This stage of the process will allow students to get creative with the text, showing their understanding in a unique way.
Introduction: In this stage, I allow students to either illustrate with their own hand; to use copies, tracings, or computer-designed images; or to "commission" another student artist to aid them. I have found that it is important to stress the creative aspect over the level of talent; I'm looking for originality, not the next Rembrandt!
Text: Geoffrey Chaucer's Canterbury Tales
Difficulty: Difficult (I only do this with Honors students)
Applications: You could use any middle English text for the basis of this project.
After medieval students were able to understand Latin grammar and had a grasp of its basic vocabulary, they moved on to a study of figures of speech—including metaphors, similes, and so on. This kind of study would be taken up in the margins of a text.
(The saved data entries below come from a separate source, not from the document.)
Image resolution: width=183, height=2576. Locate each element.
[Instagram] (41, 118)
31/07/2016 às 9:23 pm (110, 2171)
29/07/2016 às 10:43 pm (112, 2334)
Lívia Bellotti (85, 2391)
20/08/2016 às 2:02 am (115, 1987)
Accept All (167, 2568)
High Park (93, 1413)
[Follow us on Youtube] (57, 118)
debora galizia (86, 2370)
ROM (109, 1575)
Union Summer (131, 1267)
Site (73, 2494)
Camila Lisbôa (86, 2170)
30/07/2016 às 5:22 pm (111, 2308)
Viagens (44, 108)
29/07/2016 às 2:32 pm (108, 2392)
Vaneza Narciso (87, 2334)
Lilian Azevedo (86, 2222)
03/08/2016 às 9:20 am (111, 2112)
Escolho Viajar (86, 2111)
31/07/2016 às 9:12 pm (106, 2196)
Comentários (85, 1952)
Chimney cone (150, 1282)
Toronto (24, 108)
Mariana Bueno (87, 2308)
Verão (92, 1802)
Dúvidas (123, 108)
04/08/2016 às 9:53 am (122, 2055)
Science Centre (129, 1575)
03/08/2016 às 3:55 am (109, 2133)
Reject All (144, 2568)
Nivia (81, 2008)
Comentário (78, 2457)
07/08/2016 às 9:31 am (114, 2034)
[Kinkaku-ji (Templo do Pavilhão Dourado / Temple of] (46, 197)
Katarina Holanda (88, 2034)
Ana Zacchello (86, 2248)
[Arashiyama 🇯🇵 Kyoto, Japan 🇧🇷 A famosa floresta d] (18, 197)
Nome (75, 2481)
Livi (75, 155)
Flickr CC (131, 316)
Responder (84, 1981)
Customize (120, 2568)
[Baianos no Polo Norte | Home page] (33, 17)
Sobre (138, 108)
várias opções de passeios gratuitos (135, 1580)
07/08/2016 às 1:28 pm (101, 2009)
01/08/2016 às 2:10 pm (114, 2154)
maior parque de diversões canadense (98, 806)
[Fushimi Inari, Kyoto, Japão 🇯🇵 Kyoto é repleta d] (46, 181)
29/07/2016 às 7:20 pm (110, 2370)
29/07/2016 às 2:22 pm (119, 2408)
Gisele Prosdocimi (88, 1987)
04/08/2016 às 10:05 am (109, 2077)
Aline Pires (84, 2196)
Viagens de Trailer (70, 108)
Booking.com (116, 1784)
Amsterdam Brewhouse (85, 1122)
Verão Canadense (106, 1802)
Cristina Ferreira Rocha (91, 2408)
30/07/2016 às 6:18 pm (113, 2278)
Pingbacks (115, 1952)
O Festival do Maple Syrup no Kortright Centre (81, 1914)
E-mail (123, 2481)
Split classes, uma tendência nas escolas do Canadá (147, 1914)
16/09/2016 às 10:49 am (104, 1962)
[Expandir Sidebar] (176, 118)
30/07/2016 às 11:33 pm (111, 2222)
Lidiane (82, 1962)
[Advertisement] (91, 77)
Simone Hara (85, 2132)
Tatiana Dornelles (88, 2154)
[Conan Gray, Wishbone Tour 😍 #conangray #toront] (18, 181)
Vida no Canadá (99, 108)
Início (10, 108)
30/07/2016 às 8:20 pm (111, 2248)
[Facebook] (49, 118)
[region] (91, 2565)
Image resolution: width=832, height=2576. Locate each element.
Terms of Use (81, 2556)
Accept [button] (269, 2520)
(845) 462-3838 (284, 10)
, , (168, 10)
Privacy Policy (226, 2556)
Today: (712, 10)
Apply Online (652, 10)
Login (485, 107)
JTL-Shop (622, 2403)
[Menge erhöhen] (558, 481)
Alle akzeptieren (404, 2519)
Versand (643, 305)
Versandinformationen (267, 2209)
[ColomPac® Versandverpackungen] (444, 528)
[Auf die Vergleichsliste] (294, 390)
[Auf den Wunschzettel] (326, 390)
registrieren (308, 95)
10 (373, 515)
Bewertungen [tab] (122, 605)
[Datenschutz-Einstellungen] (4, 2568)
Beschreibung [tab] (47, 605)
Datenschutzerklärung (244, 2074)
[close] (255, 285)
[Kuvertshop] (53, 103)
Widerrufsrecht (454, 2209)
Images accompanying a text often participated in this commentary as well; sometimes these illuminations took the form of visual riddles, which, when solved, provided a pictorial representation of one of the text’s key messages.
For part two of this assignment, provide your excerpt with the following:
1) A marginal commentary that explains figures of speech in your stanza. Example: His berd as any sowe or fox was reed,
The beard is as broad as a spade, so one might draw a
face with a gardening spade in place of the beard itself.
Otherwise, you might just explain the metaphor in words.
2) An illustration (or illustrations) of some kind: a drawing of your own or an image cut out from a magazine—or anything else you can think of. The illustration(s) should bring out, elaborate on, or comment on some aspect of the text. (This might be an illustration of the character being described, but it does not have to be.)
When you hand in your marginal commentary and illustrations, the text will be passed on to another one of your classmates for the final layer of glossing.